I've noticed that in my company's codebase, a common pattern is to set the serialVersionUID of a class to the hash code of the class, like this:

public final class ClassName implements Serializable {

    private static final long serialVersionUID = ClassName.class.hashCode();



Is this a valid approach for setting a class' serialVersionUID?

2 Answers

Joachim Sauer On

Class has no explicitly defined hashCode() method, so it's not defined to be stable.

That means that you can (and probably will) get different results for MyClass.class.hashCode() between different runs, even on the same JVM and definitely between different JVM implementations and/or versions.

This means that the serialized data from any one JVM will likely only be usable within that same JVM.

Now that might be used as an intentional way of avoiding the use of serialization for cross-VM communication (it's not a "security mechanism" or anything like that, but it can be used to quickly detect attempts to use serialization for cross-VM communication).

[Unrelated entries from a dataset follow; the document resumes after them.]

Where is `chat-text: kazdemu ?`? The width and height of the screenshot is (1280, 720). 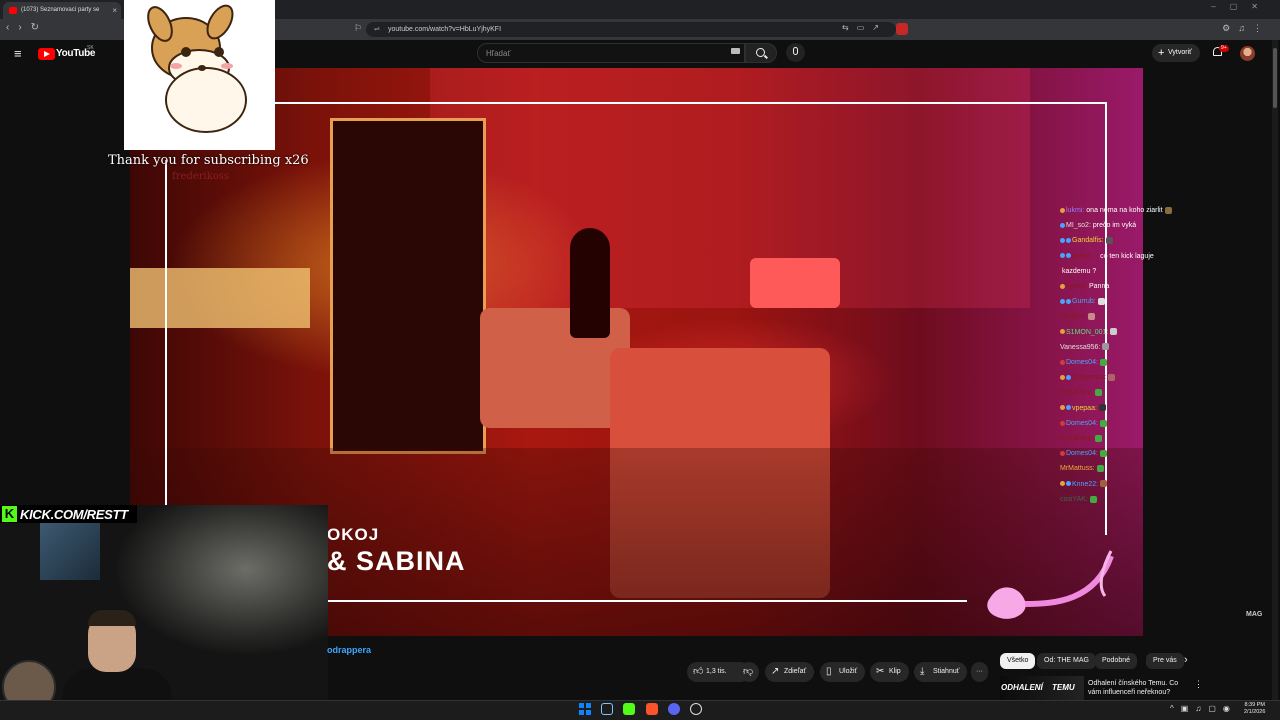
chat-text: kazdemu ? is located at coordinates (1080, 271).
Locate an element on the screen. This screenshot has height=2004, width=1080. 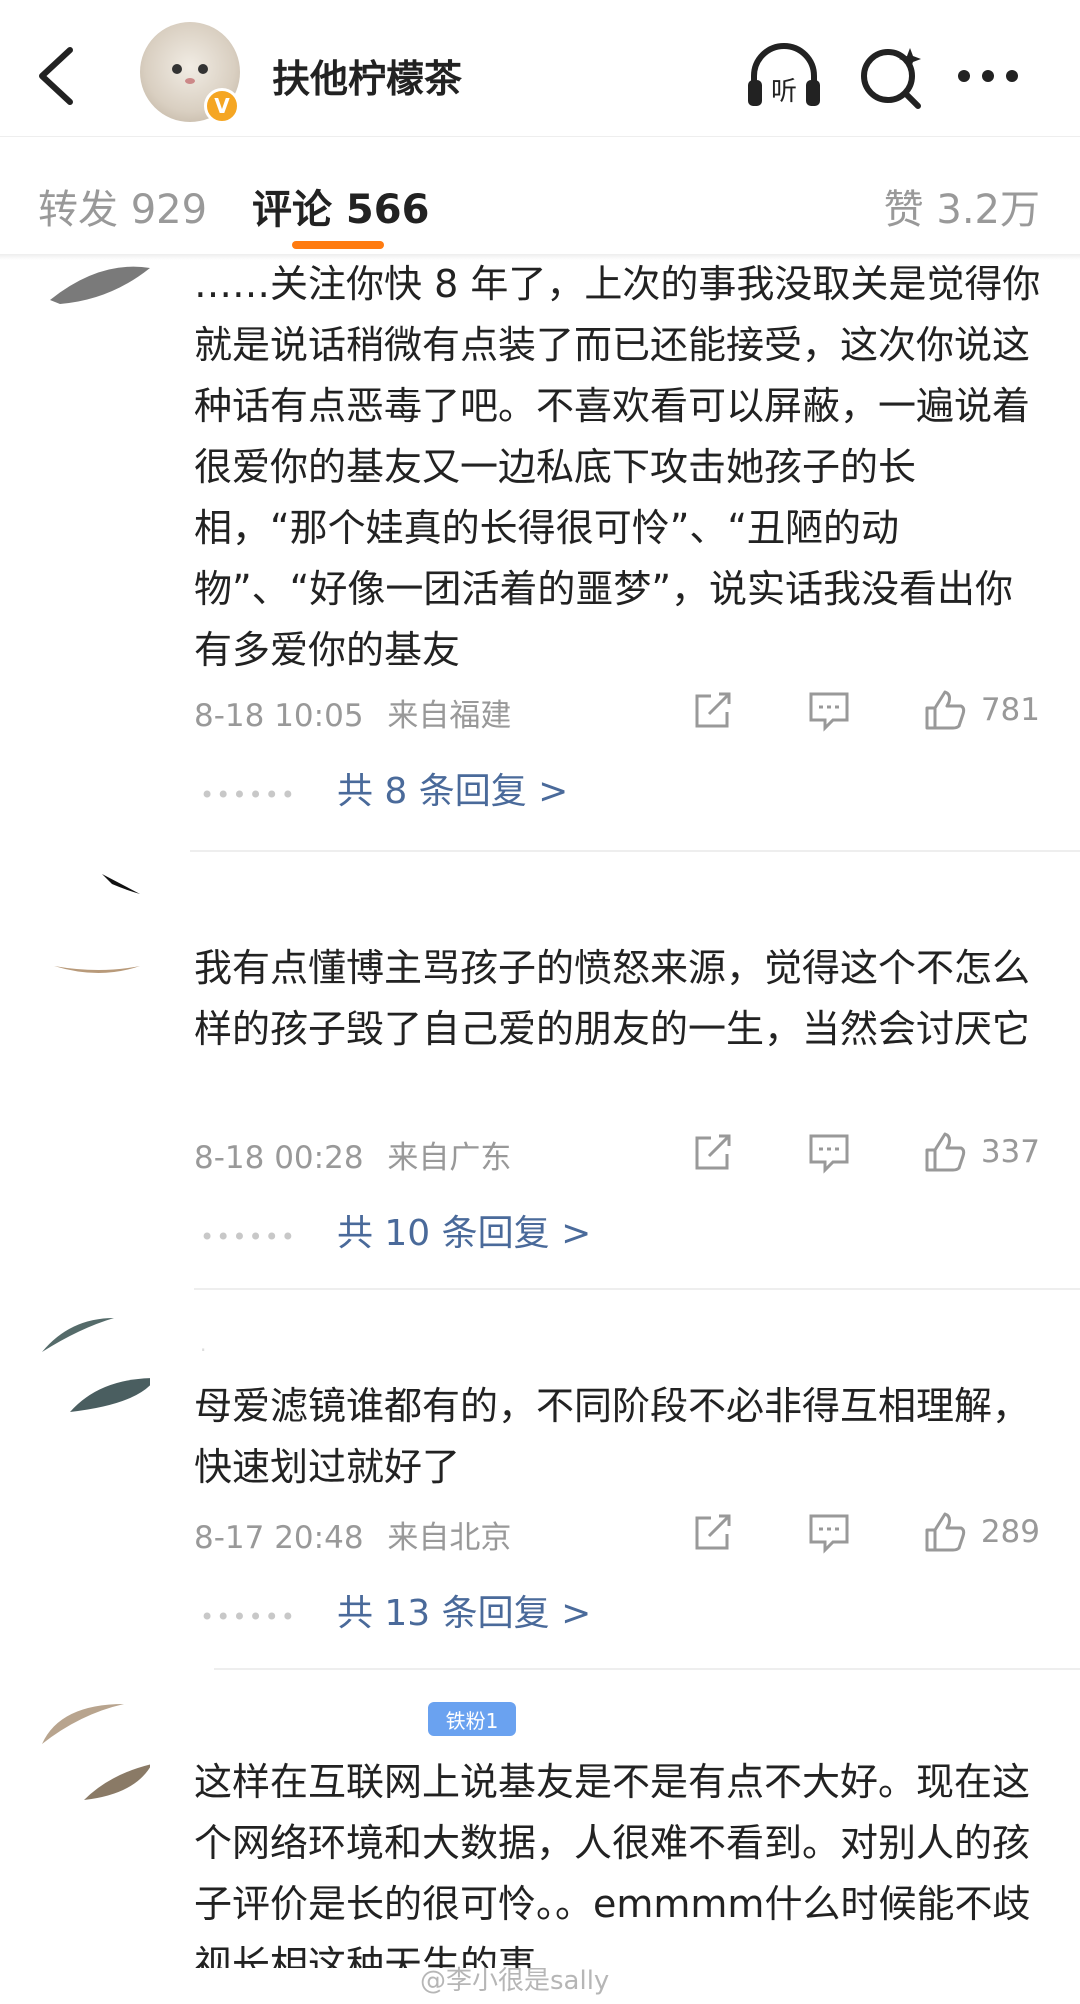
like-count: 781 is located at coordinates (1010, 710).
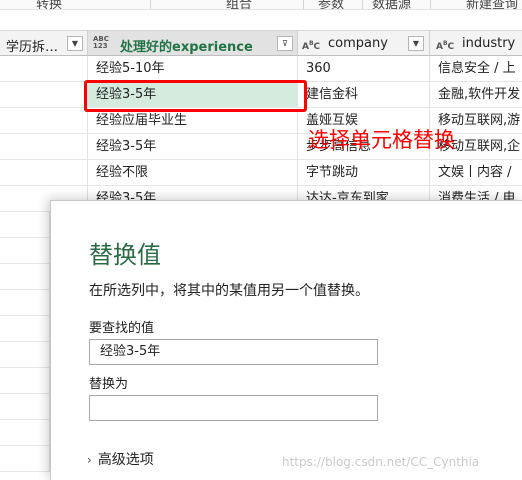 The height and width of the screenshot is (480, 522). Describe the element at coordinates (476, 69) in the screenshot. I see `table-cell: 信息安全 / 上` at that location.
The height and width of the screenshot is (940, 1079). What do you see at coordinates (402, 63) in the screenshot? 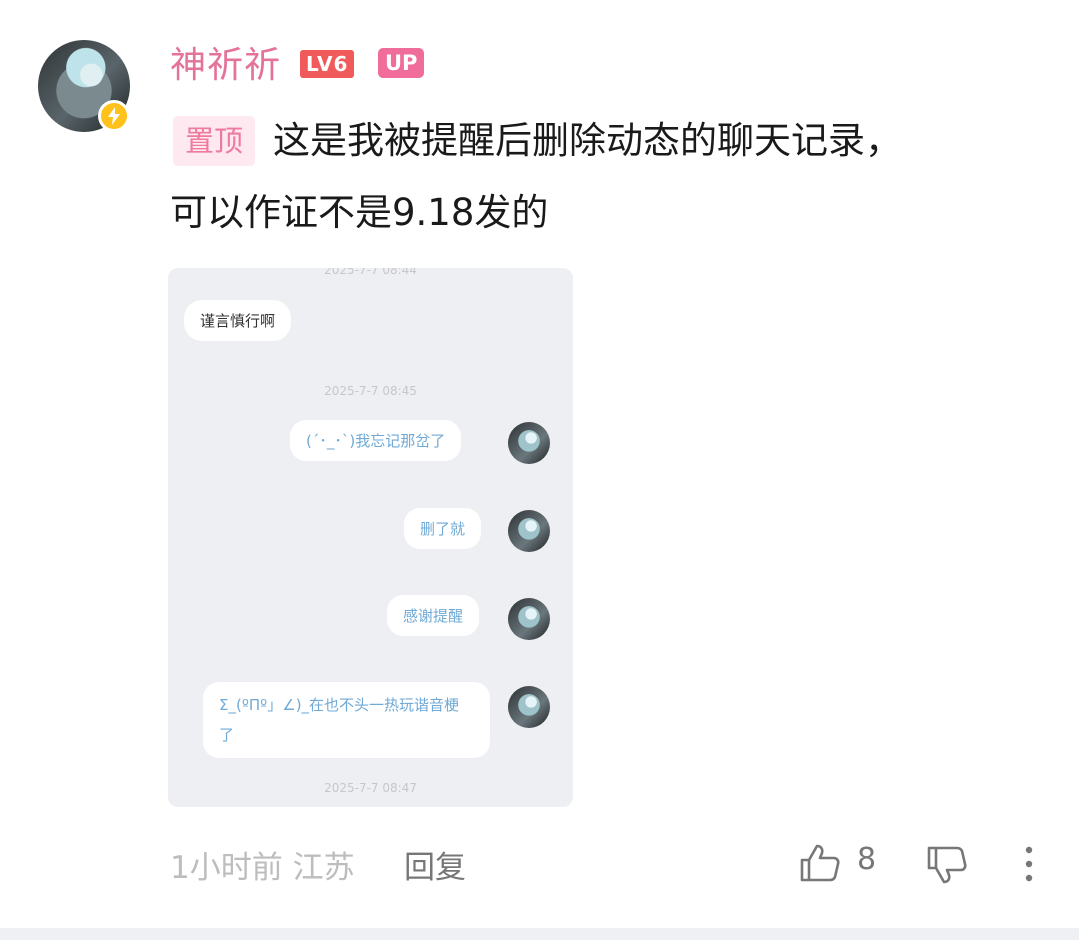
I see `up-badge: UP` at bounding box center [402, 63].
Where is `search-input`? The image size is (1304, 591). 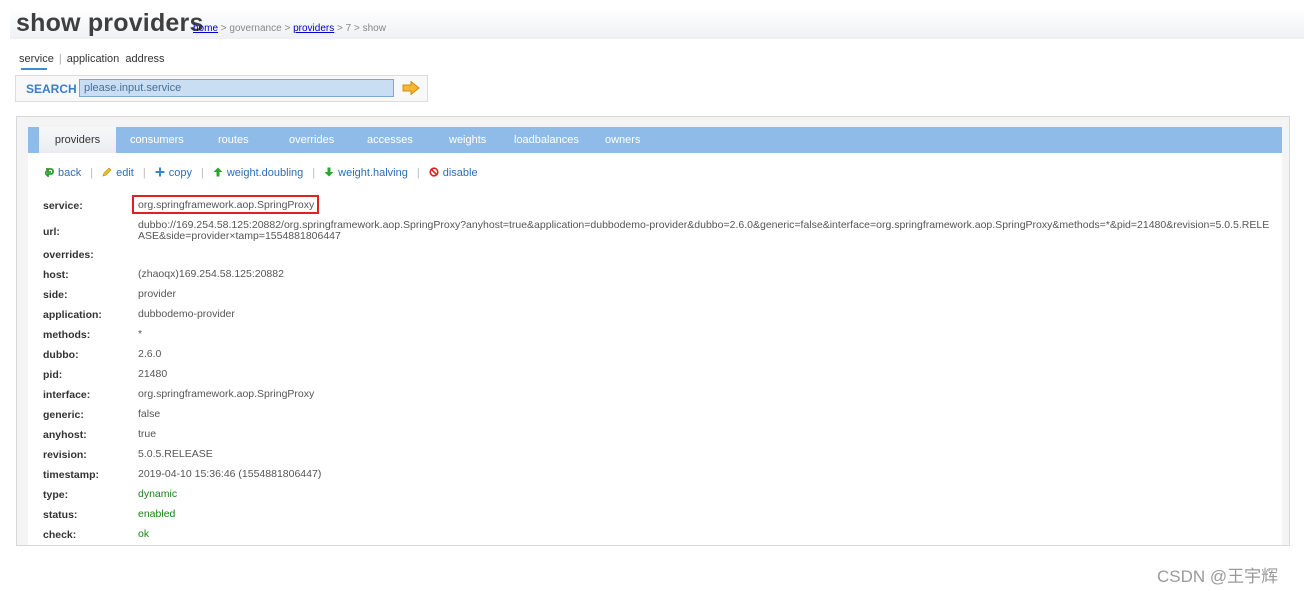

But if that is the goal then flat out using a random number is probably better.

Eugene On

This is a horrible idea. There are multiple strategies of how a hashCode is computed (Class::hashCode is Object::hashCode). Under java-8 the default is Marsaglia-XOR-Shift, a pseudo-random generator that will get you an int; but that is subject to change from VM-to-VM and there are multiple ways to alter that from the same version too, see this answer for details.